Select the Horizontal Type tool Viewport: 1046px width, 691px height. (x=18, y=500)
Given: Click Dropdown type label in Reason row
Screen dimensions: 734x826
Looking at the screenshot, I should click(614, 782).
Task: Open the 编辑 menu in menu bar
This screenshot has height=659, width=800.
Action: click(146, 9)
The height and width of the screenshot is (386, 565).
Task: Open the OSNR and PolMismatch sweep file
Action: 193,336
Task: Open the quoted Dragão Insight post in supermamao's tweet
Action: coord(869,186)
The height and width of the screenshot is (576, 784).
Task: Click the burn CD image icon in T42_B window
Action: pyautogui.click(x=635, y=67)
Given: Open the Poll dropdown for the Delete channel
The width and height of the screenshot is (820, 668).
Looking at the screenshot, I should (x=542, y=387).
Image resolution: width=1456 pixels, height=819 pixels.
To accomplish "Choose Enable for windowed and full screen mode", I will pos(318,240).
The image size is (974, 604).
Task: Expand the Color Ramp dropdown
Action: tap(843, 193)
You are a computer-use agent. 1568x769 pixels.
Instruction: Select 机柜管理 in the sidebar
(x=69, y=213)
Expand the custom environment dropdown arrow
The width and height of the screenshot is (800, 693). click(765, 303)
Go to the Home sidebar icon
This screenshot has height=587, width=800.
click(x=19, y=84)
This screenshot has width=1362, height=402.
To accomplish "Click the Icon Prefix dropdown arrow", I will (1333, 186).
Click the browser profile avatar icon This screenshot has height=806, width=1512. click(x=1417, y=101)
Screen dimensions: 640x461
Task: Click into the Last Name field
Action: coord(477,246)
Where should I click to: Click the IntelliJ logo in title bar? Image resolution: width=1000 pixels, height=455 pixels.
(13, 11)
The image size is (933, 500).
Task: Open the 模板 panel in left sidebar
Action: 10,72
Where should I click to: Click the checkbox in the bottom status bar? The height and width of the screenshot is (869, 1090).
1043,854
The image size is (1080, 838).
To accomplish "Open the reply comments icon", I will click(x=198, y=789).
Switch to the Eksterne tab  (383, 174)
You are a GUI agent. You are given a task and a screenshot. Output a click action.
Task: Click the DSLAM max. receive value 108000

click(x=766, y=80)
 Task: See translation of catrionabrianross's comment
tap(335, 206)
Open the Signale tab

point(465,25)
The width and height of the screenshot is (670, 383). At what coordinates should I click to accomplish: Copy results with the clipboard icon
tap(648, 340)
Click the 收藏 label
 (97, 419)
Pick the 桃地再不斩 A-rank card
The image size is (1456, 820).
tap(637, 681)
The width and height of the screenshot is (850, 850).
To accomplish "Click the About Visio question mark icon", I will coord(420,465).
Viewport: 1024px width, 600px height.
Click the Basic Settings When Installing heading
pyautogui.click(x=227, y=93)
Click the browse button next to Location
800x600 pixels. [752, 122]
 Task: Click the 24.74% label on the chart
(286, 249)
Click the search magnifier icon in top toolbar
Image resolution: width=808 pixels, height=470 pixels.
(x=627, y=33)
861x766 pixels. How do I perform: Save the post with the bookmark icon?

===============

WORK TO COMPLETE: What is needed is an exact reproduction of the data.

SOLVED EXERCISE:
Select the Horizontal Type tool Viewport: 1046px width, 691px height. (x=18, y=500)
Given: Click Dropdown type label in Reason row
Screen dimensions: 734x826
Looking at the screenshot, I should click(614, 782).
Task: Open the 编辑 menu in menu bar
This screenshot has height=659, width=800.
Action: click(146, 9)
The height and width of the screenshot is (386, 565).
Task: Open the OSNR and PolMismatch sweep file
Action: 193,336
Task: Open the quoted Dragão Insight post in supermamao's tweet
Action: coord(869,186)
The height and width of the screenshot is (576, 784).
Task: Click the burn CD image icon in T42_B window
Action: pyautogui.click(x=635, y=67)
Given: Open the Poll dropdown for the Delete channel
The width and height of the screenshot is (820, 668).
Looking at the screenshot, I should (x=542, y=387).
Image resolution: width=1456 pixels, height=819 pixels.
To accomplish "Choose Enable for windowed and full screen mode", I will pos(318,240).
The image size is (974, 604).
Task: Expand the Color Ramp dropdown
Action: tap(843, 193)
You are a computer-use agent. 1568x769 pixels.
Instruction: Select 机柜管理 in the sidebar
(x=69, y=213)
Expand the custom environment dropdown arrow
The width and height of the screenshot is (800, 693). click(765, 303)
Go to the Home sidebar icon
This screenshot has height=587, width=800.
click(x=19, y=84)
This screenshot has width=1362, height=402.
To accomplish "Click the Icon Prefix dropdown arrow", I will (1333, 186).
Click the browser profile avatar icon This screenshot has height=806, width=1512. click(x=1417, y=101)
Screen dimensions: 640x461
Task: Click into the Last Name field
Action: coord(477,246)
Where should I click to: Click the IntelliJ logo in title bar? Image resolution: width=1000 pixels, height=455 pixels.
(13, 11)
The image size is (933, 500).
Task: Open the 模板 panel in left sidebar
Action: 10,72
Where should I click to: Click the checkbox in the bottom status bar? The height and width of the screenshot is (869, 1090).
1043,854
The image size is (1080, 838).
To accomplish "Open the reply comments icon", I will click(x=198, y=789).
Switch to the Eksterne tab  (383, 174)
You are a GUI agent. You are given a task and a screenshot. Output a click action.
Task: Click the DSLAM max. receive value 108000

click(x=766, y=80)
 Task: See translation of catrionabrianross's comment
tap(335, 206)
Open the Signale tab

point(465,25)
The width and height of the screenshot is (670, 383). At what coordinates should I click to accomplish: Copy results with the clipboard icon
tap(648, 340)
Click the 收藏 label
 (97, 419)
Pick the 桃地再不斩 A-rank card
The image size is (1456, 820).
tap(637, 681)
The width and height of the screenshot is (850, 850).
To accomplish "Click the About Visio question mark icon", I will coord(420,465).
Viewport: 1024px width, 600px height.
Click the Basic Settings When Installing heading
pyautogui.click(x=227, y=93)
Click the browse button next to Location
800x600 pixels. [752, 122]
 Task: Click the 24.74% label on the chart
(286, 249)
Click the search magnifier icon in top toolbar
Image resolution: width=808 pixels, height=470 pixels.
(x=627, y=33)
861x766 pixels. How do I perform: Save the post with the bookmark icon?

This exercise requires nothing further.